» **Directions for this task**
Each line from the beginning of the entries below through the line that includes "Task: Open the foggy road handstand photo" must be returned exactly as given.
Segment Open
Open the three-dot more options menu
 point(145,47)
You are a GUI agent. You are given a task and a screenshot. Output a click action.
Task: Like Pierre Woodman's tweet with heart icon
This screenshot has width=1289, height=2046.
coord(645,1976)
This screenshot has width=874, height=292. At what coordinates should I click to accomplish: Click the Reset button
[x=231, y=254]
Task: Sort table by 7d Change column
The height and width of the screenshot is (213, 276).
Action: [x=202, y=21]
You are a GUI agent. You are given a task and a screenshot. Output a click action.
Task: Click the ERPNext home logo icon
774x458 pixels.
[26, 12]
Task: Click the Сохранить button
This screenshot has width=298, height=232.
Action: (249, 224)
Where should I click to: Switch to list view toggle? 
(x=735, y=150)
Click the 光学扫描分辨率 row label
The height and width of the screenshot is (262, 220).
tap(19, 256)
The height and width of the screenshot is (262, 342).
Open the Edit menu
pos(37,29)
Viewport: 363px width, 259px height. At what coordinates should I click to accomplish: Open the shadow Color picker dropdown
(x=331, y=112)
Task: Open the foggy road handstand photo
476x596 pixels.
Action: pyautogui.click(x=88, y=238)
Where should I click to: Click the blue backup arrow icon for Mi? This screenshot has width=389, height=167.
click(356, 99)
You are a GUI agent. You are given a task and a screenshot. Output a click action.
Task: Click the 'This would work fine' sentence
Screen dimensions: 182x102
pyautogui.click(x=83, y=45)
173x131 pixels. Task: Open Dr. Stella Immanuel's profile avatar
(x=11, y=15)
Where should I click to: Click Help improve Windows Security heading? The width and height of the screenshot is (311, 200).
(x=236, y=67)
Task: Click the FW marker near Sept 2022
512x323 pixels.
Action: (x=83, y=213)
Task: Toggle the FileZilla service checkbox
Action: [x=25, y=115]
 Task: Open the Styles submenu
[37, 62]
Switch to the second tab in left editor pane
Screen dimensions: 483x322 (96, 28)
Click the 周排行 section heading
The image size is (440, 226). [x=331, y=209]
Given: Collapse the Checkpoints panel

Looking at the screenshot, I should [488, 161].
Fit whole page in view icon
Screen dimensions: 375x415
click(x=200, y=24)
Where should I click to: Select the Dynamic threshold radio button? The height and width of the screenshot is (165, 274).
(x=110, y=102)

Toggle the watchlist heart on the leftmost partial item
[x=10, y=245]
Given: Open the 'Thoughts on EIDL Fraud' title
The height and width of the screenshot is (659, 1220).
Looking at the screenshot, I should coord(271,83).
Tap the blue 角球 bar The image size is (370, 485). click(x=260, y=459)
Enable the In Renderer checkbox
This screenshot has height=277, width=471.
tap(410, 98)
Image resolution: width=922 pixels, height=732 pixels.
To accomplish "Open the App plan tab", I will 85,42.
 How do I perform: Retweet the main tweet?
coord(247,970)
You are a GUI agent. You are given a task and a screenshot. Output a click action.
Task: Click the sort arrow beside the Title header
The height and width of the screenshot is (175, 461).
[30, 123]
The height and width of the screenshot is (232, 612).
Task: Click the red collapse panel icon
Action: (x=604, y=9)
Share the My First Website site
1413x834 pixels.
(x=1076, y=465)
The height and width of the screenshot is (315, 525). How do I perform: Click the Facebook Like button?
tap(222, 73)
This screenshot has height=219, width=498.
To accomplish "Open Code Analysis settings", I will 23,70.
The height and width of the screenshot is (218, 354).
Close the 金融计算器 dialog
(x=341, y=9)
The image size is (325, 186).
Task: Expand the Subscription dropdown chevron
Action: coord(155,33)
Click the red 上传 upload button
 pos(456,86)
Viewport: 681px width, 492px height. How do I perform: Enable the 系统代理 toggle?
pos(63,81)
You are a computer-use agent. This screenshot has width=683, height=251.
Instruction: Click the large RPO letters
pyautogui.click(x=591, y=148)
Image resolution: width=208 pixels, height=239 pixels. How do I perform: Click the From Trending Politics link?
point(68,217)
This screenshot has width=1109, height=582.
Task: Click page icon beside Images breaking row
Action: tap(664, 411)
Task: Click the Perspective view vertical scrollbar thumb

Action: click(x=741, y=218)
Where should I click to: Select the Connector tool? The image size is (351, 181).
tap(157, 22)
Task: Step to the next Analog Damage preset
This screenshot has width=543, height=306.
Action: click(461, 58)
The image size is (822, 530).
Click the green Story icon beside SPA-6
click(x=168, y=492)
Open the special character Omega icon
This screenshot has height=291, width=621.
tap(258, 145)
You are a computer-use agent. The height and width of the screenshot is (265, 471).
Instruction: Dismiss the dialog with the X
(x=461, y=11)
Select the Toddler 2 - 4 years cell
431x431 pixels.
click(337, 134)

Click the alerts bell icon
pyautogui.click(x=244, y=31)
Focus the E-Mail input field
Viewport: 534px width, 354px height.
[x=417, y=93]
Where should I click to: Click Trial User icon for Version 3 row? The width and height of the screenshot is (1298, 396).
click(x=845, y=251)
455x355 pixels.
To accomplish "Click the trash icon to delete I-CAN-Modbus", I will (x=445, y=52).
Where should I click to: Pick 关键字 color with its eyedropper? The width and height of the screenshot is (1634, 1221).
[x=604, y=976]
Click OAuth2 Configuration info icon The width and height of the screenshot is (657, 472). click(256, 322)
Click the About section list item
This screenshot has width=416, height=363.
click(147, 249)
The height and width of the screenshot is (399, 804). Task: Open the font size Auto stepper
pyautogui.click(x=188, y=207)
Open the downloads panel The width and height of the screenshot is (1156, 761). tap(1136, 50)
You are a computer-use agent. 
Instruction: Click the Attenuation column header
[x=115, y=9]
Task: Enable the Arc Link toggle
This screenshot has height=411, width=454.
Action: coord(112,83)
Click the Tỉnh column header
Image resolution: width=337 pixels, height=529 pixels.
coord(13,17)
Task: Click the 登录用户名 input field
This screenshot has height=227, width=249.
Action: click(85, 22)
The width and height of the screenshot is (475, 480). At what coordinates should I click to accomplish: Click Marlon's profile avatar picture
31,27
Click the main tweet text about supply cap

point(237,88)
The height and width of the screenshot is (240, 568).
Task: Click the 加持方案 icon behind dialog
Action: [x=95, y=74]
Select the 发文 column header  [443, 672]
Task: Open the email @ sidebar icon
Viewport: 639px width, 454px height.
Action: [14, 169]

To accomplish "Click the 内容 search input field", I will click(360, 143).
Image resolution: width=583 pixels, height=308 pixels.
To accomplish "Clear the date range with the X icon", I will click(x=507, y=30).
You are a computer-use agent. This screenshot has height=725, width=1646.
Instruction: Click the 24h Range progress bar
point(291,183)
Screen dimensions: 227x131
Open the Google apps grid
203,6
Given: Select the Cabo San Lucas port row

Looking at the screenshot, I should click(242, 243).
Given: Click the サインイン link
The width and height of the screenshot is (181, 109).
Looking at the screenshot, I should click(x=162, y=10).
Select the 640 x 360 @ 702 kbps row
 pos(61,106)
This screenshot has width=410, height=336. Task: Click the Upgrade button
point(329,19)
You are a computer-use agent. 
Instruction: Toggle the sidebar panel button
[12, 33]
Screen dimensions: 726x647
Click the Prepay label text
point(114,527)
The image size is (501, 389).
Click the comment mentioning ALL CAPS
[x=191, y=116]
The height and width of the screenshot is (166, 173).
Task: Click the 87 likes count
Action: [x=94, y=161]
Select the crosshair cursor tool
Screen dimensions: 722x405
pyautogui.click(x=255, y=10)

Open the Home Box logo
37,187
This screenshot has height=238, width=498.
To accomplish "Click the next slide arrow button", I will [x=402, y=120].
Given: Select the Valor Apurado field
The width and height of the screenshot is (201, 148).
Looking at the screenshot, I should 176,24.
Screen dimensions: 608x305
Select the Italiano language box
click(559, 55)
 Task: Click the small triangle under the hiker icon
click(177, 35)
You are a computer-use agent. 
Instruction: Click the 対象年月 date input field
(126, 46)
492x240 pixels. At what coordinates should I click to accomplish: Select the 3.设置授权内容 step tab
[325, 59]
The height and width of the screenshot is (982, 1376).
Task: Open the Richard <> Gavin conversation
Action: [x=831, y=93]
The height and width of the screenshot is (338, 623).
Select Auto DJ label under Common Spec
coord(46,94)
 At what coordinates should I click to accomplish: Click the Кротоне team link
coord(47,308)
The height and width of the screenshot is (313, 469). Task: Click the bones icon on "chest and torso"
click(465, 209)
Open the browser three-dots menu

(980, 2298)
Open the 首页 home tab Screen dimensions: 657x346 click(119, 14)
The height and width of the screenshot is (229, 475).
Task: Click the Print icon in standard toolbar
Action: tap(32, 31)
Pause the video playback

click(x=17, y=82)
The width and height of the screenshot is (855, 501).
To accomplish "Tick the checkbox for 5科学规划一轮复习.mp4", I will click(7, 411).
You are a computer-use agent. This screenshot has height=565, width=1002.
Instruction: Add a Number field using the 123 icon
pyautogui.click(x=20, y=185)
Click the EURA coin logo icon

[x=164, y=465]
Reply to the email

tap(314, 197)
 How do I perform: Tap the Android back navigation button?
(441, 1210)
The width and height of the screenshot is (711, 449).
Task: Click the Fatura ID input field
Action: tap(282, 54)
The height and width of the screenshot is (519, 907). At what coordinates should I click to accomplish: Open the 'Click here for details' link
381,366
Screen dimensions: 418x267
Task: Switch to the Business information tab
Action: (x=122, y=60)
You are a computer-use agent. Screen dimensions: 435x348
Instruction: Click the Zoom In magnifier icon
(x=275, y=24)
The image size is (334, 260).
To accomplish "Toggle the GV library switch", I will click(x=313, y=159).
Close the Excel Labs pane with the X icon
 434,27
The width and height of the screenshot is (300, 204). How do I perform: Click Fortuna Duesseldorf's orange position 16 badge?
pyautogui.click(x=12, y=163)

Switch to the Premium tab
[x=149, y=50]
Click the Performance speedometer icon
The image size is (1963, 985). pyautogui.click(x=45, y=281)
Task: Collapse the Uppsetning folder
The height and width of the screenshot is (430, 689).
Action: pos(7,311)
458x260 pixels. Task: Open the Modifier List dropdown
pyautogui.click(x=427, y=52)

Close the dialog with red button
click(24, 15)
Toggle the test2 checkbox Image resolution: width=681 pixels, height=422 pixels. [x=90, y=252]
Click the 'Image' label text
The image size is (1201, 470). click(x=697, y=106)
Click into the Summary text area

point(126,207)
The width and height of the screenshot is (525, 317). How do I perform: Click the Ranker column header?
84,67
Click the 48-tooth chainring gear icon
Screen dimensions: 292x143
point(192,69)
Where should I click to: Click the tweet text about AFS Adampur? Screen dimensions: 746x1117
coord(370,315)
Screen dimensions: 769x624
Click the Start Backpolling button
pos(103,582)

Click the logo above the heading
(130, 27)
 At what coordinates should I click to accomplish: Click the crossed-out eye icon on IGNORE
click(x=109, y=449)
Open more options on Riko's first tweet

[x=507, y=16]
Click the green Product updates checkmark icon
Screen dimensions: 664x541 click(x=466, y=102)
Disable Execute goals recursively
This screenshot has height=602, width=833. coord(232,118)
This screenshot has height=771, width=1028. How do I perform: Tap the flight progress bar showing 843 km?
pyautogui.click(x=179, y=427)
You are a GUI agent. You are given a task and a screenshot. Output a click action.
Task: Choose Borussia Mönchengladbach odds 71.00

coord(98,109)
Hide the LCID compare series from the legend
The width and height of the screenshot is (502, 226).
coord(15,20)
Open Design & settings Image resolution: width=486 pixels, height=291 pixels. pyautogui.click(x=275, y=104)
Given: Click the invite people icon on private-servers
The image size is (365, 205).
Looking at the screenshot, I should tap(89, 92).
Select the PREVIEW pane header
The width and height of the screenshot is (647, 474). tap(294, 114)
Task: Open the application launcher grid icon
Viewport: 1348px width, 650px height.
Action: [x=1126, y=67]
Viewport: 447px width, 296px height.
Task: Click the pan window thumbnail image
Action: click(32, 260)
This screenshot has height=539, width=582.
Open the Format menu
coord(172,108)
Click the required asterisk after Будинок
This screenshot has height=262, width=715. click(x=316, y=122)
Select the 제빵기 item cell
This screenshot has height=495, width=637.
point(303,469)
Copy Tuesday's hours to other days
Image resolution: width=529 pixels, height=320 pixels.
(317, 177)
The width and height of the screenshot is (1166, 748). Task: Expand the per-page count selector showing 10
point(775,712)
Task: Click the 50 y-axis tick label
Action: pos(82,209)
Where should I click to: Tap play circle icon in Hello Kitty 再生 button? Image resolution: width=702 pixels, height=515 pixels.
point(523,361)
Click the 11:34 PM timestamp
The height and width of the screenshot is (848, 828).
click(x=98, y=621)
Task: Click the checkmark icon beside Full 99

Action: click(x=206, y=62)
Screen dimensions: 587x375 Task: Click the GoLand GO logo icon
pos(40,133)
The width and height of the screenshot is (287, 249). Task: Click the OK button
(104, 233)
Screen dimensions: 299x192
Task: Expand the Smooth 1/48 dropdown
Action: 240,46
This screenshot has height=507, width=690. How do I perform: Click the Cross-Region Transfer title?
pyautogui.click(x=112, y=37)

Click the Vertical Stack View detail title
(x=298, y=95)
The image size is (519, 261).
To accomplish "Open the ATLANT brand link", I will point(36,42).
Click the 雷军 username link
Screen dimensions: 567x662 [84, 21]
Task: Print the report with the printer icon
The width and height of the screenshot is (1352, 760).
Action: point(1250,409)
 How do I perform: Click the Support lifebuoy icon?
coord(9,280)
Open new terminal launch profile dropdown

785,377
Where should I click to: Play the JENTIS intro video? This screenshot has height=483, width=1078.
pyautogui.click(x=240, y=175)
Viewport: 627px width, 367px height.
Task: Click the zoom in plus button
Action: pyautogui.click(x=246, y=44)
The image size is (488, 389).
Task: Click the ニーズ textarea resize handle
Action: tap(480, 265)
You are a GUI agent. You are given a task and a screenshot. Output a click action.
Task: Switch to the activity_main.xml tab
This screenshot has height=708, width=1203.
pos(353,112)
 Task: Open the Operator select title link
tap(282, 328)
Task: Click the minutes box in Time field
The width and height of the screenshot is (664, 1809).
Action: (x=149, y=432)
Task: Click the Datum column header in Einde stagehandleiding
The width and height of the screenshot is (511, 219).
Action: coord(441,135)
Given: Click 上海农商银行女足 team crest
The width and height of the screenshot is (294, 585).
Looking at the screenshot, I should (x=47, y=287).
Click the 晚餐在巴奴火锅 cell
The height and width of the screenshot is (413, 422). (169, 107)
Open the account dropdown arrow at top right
Segment Closed
» **Solution for this problem**
Open the three-dot more options menu
 point(145,47)
You are a GUI agent. You are given a task and a screenshot. Output a click action.
Task: Like Pierre Woodman's tweet with heart icon
This screenshot has width=1289, height=2046.
coord(645,1976)
This screenshot has width=874, height=292. At what coordinates should I click to accomplish: Click the Reset button
[x=231, y=254]
Task: Sort table by 7d Change column
The height and width of the screenshot is (213, 276).
Action: [x=202, y=21]
You are a GUI agent. You are given a task and a screenshot. Output a click action.
Task: Click the ERPNext home logo icon
774x458 pixels.
[26, 12]
Task: Click the Сохранить button
This screenshot has width=298, height=232.
Action: (249, 224)
Where should I click to: Switch to list view toggle? 
(x=735, y=150)
Click the 光学扫描分辨率 row label
The height and width of the screenshot is (262, 220).
tap(19, 256)
The height and width of the screenshot is (262, 342).
Open the Edit menu
pos(37,29)
Viewport: 363px width, 259px height. At what coordinates should I click to accomplish: Open the shadow Color picker dropdown
(x=331, y=112)
Task: Open the foggy road handstand photo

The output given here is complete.